Pointing records for screenshots and pages
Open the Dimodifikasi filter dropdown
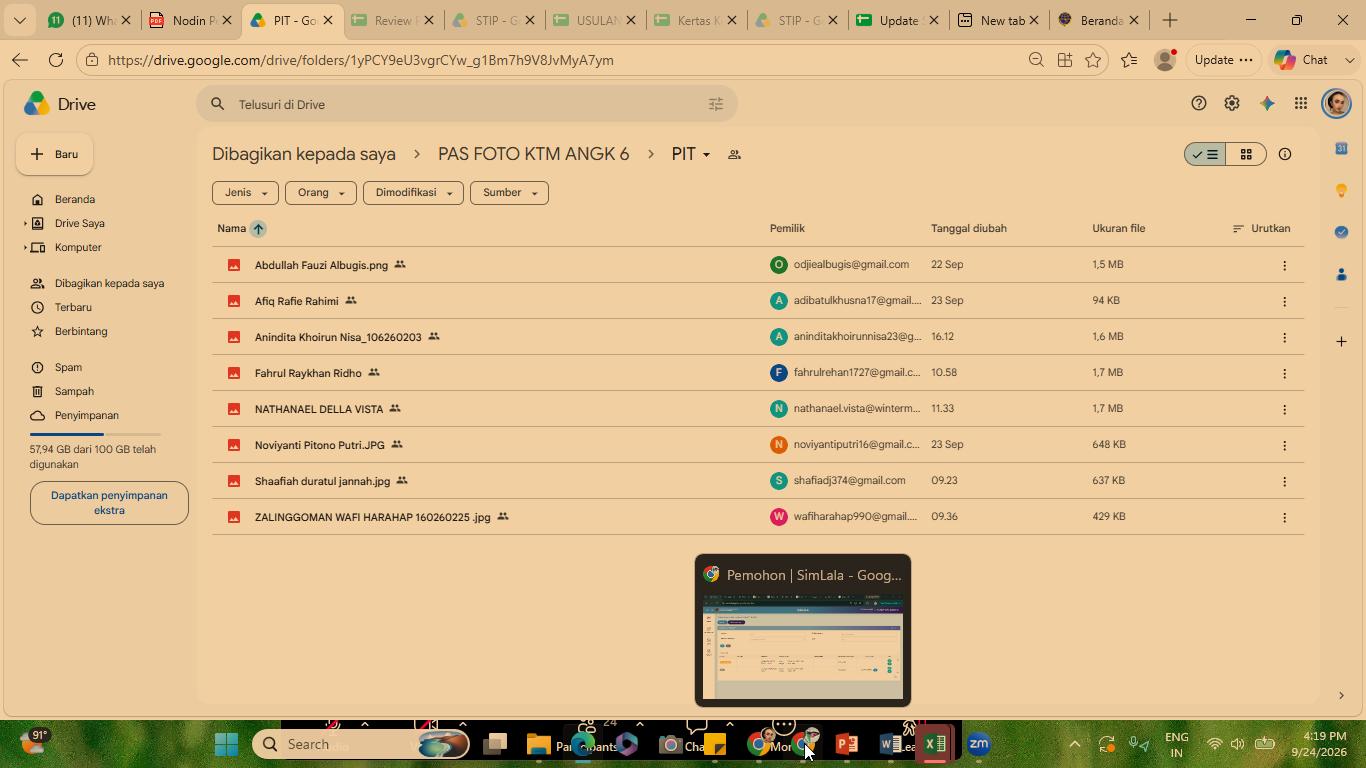This screenshot has width=1366, height=768. pyautogui.click(x=413, y=193)
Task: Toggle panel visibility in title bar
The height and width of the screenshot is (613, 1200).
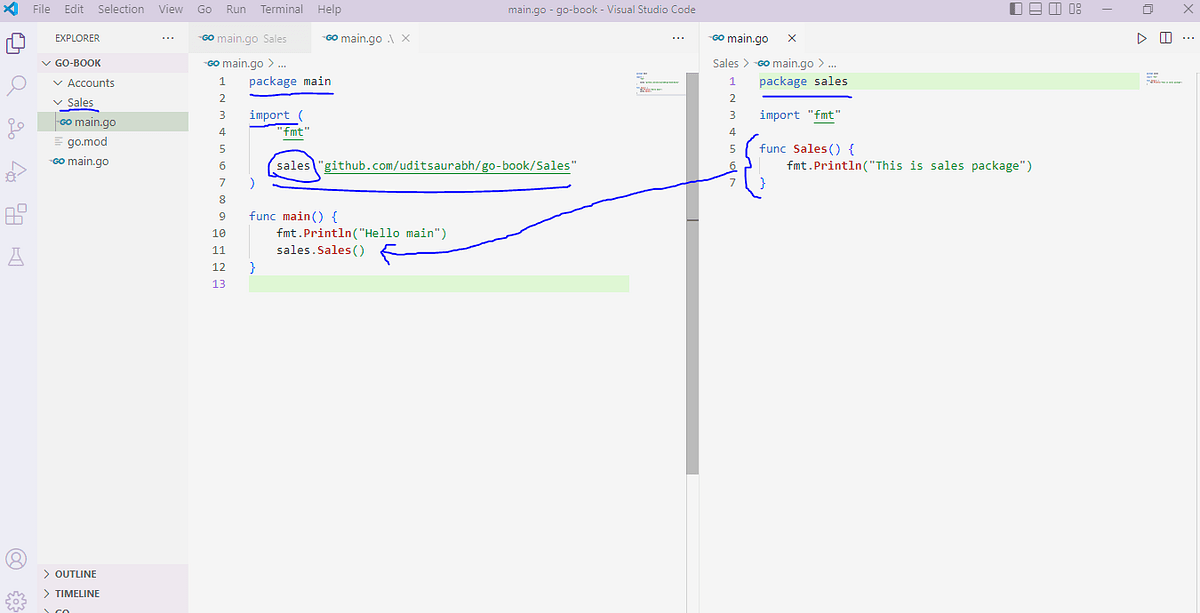Action: (x=1033, y=9)
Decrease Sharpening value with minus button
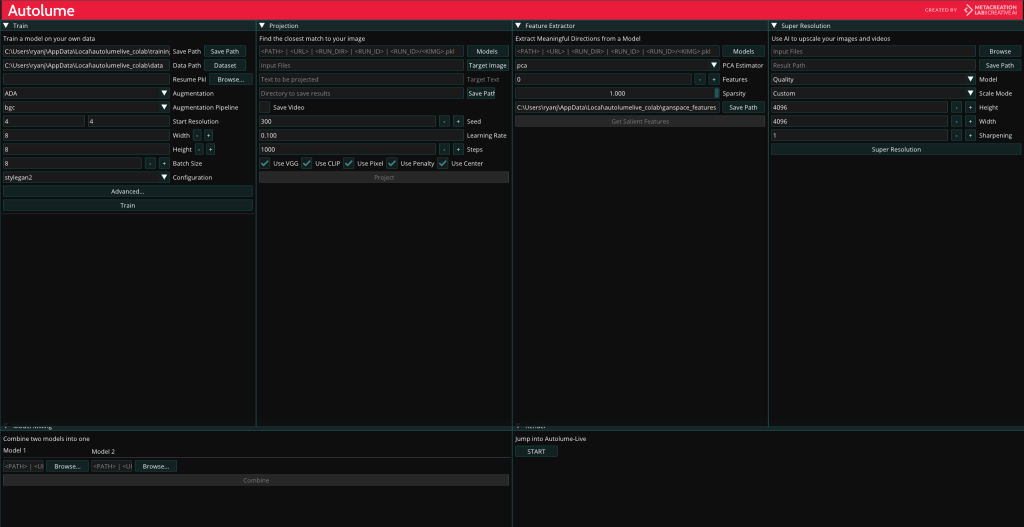 (956, 135)
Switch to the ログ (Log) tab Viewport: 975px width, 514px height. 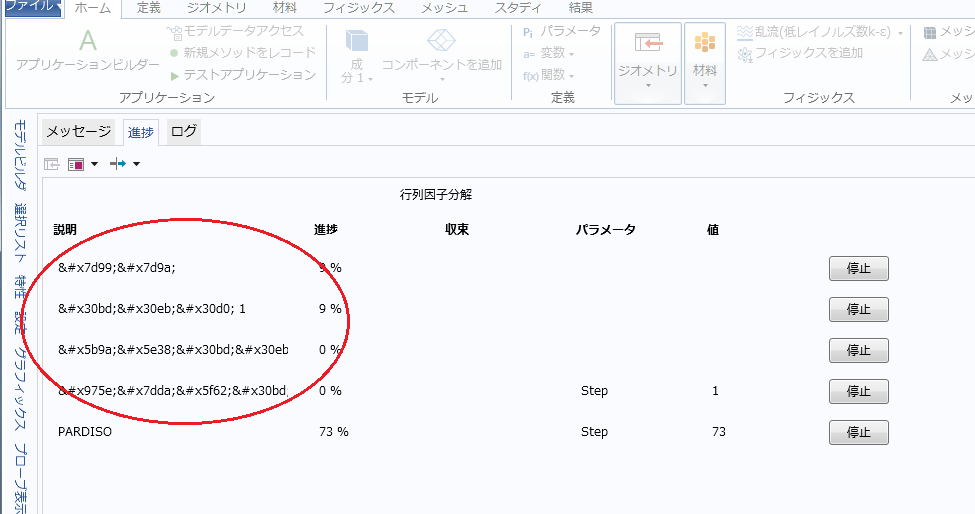(184, 132)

GIVEN REQUEST -
Transcribe the items word for word, from the start of the items through the line that contains "Action: (x=1033, y=9)". Leave the pictures out of your copy.

FULL SOLUTION -
Open the Dimodifikasi filter dropdown
This screenshot has width=1366, height=768. pyautogui.click(x=413, y=193)
Task: Toggle panel visibility in title bar
The height and width of the screenshot is (613, 1200).
Action: (x=1033, y=9)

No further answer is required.